As Jason Hancock reported, the transfer of jurisdiction on Virginia Street in Sioux City between Gordon Drive and the new I-29 exit resulted in the hidden designation of IA 12 being relocated and part of Gordon Drive being renumbered secret IA 812. I do not agree with this designation at all. If the “12” connection had to be kept, IA 912 didn’t live longer than two years and its road is now gone, so confusion would be nonexistent. On the IA 12 page, I try to walk through both that change and the routing history of the segment east of the Riverside Boulevard exit, including some tweaking of the endpoint table.

The Virginia Street exit and 812 issue also affect Business 20. Business 20 remains signed on Gordon Drive, so it and IA 12 now technically run separately for a while.
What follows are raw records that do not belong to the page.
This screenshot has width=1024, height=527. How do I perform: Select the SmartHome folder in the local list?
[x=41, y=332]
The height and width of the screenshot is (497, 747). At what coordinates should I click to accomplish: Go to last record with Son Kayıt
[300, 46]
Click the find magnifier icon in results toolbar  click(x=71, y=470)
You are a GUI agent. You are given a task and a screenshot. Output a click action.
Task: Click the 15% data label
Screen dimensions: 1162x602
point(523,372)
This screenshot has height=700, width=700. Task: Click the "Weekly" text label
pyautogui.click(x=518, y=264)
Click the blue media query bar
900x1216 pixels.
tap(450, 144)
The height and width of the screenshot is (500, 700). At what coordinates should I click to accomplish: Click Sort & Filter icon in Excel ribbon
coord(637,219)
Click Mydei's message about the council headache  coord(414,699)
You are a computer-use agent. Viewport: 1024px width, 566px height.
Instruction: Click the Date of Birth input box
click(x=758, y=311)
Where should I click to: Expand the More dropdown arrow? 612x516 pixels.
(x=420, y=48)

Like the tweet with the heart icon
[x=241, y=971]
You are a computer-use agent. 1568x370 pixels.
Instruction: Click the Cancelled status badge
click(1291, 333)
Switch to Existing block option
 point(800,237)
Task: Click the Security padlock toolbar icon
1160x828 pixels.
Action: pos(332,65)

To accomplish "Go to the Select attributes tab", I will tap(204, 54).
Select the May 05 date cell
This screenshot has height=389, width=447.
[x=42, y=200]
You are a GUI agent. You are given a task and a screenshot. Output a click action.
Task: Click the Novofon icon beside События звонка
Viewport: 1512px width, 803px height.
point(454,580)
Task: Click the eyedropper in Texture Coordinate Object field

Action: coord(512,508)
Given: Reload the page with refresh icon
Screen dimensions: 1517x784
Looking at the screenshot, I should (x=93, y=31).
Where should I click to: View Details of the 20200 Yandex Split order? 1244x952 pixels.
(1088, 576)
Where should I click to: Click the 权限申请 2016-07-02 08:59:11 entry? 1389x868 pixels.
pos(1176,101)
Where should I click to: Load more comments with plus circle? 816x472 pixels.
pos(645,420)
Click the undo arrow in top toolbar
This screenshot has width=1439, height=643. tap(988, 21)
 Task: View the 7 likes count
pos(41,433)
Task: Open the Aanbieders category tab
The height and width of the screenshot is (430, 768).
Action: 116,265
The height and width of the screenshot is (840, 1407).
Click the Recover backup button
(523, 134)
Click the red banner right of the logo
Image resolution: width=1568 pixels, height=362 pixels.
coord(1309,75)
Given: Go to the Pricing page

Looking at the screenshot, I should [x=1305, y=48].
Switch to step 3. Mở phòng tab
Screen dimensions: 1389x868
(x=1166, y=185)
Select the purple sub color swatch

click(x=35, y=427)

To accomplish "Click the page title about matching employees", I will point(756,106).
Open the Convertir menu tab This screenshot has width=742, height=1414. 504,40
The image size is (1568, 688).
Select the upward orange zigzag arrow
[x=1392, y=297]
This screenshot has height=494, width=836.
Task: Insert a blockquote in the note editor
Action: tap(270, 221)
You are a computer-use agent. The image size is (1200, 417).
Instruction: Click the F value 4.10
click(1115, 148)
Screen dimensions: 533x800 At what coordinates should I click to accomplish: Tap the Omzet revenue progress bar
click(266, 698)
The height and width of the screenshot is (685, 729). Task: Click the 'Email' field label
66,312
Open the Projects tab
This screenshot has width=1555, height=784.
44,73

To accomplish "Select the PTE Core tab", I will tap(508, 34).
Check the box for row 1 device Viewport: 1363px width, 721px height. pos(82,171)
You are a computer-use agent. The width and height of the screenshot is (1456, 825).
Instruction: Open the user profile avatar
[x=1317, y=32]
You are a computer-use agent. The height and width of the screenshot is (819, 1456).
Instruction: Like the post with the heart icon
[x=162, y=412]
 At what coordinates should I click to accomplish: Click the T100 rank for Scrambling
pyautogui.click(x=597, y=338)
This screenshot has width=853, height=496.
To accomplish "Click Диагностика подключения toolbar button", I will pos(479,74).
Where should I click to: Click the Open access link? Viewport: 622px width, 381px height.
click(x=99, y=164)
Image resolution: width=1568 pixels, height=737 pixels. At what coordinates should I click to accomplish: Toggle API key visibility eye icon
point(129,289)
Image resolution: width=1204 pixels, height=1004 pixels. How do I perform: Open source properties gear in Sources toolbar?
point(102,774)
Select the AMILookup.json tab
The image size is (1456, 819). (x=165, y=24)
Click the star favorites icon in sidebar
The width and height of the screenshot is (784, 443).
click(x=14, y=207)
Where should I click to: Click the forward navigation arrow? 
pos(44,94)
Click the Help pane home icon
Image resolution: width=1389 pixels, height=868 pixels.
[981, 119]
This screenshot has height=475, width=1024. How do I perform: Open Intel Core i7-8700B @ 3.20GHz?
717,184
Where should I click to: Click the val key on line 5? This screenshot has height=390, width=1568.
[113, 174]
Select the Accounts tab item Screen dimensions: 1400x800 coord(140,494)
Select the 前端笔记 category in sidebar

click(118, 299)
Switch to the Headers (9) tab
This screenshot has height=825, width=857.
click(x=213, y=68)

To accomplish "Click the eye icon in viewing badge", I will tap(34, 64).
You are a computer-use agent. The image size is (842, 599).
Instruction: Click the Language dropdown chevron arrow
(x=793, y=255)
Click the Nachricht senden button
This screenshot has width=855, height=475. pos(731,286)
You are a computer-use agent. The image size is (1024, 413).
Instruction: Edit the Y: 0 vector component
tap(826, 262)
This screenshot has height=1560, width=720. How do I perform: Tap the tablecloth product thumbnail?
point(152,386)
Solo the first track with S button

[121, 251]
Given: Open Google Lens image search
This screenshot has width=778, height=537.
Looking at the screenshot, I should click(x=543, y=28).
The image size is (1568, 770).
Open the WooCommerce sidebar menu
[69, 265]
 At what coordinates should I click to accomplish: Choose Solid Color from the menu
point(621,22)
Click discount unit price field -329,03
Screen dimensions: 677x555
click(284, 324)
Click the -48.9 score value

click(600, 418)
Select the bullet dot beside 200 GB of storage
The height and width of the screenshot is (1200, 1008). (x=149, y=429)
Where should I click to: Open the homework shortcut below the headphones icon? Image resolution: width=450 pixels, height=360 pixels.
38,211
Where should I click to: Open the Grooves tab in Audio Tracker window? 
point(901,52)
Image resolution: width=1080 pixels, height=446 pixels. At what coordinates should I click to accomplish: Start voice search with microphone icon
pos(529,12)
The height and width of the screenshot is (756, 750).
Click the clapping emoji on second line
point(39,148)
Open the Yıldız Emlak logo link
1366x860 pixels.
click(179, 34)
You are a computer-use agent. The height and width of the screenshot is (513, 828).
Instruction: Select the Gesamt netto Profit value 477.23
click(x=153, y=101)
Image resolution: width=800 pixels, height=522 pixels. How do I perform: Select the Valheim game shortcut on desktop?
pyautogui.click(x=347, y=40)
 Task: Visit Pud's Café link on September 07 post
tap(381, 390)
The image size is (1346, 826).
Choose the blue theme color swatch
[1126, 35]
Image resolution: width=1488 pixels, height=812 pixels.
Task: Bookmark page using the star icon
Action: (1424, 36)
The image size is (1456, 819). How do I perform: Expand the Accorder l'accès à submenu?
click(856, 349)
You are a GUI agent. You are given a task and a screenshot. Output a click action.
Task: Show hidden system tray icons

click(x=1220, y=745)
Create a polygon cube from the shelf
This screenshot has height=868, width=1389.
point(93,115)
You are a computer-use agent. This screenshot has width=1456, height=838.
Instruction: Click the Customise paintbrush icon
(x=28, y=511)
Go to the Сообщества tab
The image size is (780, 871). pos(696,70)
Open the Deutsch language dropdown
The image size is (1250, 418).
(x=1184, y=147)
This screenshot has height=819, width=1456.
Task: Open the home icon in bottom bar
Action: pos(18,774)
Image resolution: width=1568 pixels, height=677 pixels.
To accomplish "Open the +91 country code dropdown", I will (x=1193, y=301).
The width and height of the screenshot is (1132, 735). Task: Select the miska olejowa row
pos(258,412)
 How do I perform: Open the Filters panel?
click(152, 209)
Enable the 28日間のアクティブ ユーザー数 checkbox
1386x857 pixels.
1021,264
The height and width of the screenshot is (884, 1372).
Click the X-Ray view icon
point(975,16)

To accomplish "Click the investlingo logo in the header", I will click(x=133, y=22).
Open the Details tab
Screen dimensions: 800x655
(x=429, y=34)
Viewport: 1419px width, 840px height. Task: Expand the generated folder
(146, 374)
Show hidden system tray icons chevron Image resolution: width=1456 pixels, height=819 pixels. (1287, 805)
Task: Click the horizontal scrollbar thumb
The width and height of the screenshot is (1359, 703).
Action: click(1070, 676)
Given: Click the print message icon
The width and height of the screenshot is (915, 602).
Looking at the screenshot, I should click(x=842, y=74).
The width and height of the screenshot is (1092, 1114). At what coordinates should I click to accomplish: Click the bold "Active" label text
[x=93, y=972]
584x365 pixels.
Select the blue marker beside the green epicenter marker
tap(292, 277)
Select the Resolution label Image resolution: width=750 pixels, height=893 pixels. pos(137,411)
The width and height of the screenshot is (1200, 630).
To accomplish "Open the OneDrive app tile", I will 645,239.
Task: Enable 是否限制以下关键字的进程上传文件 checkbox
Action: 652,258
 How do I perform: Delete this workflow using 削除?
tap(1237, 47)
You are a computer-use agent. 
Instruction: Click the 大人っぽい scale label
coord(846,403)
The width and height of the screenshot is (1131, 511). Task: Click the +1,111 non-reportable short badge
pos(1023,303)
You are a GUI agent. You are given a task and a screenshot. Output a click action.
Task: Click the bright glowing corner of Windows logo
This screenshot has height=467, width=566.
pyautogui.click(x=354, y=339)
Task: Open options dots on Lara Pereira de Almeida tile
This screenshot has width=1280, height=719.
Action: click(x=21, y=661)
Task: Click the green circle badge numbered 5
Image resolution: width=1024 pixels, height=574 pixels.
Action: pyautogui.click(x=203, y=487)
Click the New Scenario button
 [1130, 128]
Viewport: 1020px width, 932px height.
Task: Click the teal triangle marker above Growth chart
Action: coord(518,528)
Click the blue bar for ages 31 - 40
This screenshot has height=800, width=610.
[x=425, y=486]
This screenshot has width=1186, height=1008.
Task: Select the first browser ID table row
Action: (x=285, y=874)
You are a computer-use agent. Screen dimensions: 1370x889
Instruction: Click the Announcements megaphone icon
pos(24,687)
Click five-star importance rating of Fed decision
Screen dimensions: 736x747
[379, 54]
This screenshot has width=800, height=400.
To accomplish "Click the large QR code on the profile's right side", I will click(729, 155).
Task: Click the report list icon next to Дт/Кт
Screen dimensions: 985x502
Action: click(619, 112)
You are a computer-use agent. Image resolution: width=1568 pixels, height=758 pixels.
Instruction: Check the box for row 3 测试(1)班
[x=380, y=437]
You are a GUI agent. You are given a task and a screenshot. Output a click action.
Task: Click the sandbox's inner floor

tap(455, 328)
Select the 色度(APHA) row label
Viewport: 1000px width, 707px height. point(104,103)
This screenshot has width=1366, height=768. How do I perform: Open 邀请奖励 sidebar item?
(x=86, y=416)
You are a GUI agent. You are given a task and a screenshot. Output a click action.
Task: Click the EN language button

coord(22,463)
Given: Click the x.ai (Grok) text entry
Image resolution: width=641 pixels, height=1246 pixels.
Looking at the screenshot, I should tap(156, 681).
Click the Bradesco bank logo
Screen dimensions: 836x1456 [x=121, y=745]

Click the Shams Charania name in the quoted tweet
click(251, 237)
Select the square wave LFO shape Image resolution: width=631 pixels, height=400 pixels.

The issues of eastbound and westbound Business 20 becoming separated and eastbound Business 20 not being signed from I-29 remain, though.

As for IA 28, I don’t know how recent the project was but its south end in Martensdale now has LGSs and IA 92 has new concrete. I also added clarification regarding the Beaver Creek bridge and its effect on the north endpoint.

On the US 77 page, I integrated photo dates and hope I’ve arranged the photos such that comparisons can be made in the past and present configurations of the I-29 exit.